(WORK TO BE COMPLETED) Would you count the lines in the material below that include the string "computer"? Only the number is needed.

(EXTRACTED RECORDS)
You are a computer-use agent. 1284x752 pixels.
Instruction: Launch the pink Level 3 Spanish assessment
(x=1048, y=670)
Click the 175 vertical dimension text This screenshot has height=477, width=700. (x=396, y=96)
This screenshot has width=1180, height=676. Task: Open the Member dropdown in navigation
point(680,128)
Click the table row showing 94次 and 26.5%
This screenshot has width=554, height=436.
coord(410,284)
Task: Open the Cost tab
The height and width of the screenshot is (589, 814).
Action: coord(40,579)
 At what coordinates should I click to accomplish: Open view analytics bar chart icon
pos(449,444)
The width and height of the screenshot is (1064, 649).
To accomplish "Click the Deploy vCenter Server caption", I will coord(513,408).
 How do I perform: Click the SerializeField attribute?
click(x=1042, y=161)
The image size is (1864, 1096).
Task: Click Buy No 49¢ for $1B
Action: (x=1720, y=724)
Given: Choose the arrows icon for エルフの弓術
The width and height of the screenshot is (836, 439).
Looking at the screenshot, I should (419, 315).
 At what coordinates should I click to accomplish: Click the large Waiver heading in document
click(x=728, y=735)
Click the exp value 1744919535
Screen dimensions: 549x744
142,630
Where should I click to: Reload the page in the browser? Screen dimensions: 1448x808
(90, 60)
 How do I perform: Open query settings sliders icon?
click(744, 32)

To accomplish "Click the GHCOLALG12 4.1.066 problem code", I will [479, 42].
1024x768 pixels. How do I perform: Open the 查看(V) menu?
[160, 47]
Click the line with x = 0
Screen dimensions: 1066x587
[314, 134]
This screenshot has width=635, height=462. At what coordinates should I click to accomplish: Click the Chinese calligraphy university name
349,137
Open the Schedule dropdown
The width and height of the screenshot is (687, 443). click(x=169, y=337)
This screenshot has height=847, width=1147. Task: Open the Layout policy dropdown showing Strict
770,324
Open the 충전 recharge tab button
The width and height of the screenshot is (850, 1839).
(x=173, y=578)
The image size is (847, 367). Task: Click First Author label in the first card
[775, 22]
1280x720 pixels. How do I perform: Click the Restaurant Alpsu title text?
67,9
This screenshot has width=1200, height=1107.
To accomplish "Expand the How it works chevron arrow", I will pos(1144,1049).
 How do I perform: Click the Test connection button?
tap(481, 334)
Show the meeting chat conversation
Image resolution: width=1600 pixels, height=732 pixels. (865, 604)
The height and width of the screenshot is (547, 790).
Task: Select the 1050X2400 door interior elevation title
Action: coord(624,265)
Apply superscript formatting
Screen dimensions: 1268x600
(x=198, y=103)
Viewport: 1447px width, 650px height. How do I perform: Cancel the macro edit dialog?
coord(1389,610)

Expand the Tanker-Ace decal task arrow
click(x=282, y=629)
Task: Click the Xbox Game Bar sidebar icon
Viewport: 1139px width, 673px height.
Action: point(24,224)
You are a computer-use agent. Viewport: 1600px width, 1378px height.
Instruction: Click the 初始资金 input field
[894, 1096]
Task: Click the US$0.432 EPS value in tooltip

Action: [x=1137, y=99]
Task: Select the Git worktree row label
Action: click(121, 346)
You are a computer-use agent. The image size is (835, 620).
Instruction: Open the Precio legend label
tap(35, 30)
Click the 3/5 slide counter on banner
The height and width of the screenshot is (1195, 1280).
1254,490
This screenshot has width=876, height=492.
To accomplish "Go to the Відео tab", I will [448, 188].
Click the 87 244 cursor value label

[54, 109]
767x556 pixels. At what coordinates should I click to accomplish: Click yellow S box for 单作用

(WRITTEN RESPONSE) 3